Quanto aos demais poderes, são inegáveis suas mazelas. Que o STF vem tomando para si funções do Legislativo é algo que já vinha ocorrendo muito antes de Bolsonaro chegar ao Planalto, e de fato o ativismo judicial tem extrapolado o campo do comportamento, onde ele se mostra de forma mais evidente, para interferir também em decisões de governo e política econômica – tudo isso sem falar do famigerado inquérito das fake news, um inquérito que nasceu envolto em controvérsia e que parece ferir garantias importantes da Constituição e princípios elementares do processo penal. No Congresso, o Centrão continua criando dificuldades para vender facilidades, e finalmente embarca no trem governista, com tudo o que isso representa. Quanto à imprensa, não são poucos os veículos, é preciso reconhecer, que não têm consciência clara do viés de que são portadores – é bom lembrar que ter um viés não é propriamente um problema, até porque é impossível não ter nenhum -, e mantêm uma hostilidade a certas propostas e políticas públicas que, curiosamente, são legitimamente desejadas por grande parte dos brasileiros.
Mas decisões judiciais equivocadas podem ser revertidas; ministros podem ser responsabilizados perante o Legislativo; e o público pode rejeitar uma imprensa vista como tendenciosa. São todos problemas que há como resolver sem tensões institucionais e sem o menor risco de ameaça à democracia. Aliás, por mais errados que em um caso particular alguns dos agentes públicos destes poderes esteja, não parece haver intenção de quebrar a ordem constitucional. E mesmo quando são críticos ao que vêem como abusos da parte do Executivo, não se tem visto da parte deles qualquer discurso para pôr em tela de juízo a moldura democrática e institucional. O que vem do Planalto, infelizmente, é de outra natureza, a começar pela apologia que Bolsonaro faz da ditadura militar, além das declarações de pessoas próximas ao presidente, inclusive de dois de seus filhos, defendendo abertamente regimes de força. Os outros pontos já sinalizamos acima. Baste mencionar que as agressões verbais demonstram uma enorme dificuldade de conviver com a crítica, e o tratamento discriminatório dado a meios de comunicação repete o ocorrido em outros regimes autocráticos. Felizmente ainda estamos principalmente, mas não totalmente, no plano das palavras e o presidente tem respeitado as decisões do Judiciário e do Legislativo. Isso, no entanto, não minimiza o fato de que, mesmo ressalvando-se a possibilidade da boa-fé, uma tensão institucional desnecessária, profundamente perniciosa e grave esteja sendo irresponsavelmente provocada.

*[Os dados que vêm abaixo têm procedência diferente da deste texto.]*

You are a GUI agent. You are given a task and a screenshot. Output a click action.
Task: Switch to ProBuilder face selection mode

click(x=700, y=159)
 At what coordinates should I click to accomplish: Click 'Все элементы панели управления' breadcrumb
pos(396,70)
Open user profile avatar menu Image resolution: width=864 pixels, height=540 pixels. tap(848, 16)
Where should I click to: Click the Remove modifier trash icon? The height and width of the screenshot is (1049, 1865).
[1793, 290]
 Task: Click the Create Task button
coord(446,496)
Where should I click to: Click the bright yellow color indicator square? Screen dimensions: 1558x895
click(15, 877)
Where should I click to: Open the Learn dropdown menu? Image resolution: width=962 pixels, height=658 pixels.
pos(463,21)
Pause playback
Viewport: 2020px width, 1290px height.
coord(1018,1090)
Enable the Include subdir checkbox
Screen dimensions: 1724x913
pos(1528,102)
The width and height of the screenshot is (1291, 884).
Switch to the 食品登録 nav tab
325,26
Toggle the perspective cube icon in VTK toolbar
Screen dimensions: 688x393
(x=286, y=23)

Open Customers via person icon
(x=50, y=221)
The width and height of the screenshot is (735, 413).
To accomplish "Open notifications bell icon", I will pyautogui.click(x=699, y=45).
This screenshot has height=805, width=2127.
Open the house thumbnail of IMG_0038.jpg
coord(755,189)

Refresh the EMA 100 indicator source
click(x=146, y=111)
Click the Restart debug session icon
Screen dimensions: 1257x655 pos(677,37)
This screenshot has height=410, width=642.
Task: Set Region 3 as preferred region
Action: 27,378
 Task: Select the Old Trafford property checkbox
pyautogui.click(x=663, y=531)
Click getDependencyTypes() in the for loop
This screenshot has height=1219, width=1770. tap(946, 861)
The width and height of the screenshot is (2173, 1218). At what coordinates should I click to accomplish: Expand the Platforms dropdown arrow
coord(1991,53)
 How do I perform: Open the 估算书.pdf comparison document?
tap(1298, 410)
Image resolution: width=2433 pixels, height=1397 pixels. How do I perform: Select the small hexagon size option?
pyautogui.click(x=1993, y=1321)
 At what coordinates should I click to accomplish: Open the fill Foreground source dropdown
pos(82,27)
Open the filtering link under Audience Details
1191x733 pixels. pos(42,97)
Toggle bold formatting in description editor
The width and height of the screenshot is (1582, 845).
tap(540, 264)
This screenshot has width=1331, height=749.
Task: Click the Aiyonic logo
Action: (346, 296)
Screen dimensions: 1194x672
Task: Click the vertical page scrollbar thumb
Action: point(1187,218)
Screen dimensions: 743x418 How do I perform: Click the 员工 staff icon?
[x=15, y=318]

É necessária, principalmente da parte do presidente e de seus inúmeros qualificados assessores, uma guinada radical em direção à aceitação plena da dinâmica democrática e do respeito incondicional a todos os brasileiros, mesmo daqueles que defendem idéias muito diferentes das suas.
Só essa guinada permitirá ao país, que já vive instabilidade suficiente causada por uma pandemia global, a pior dos últimos 100 anos, não naufragar em uma turbulência política totalmente evitável e contornável.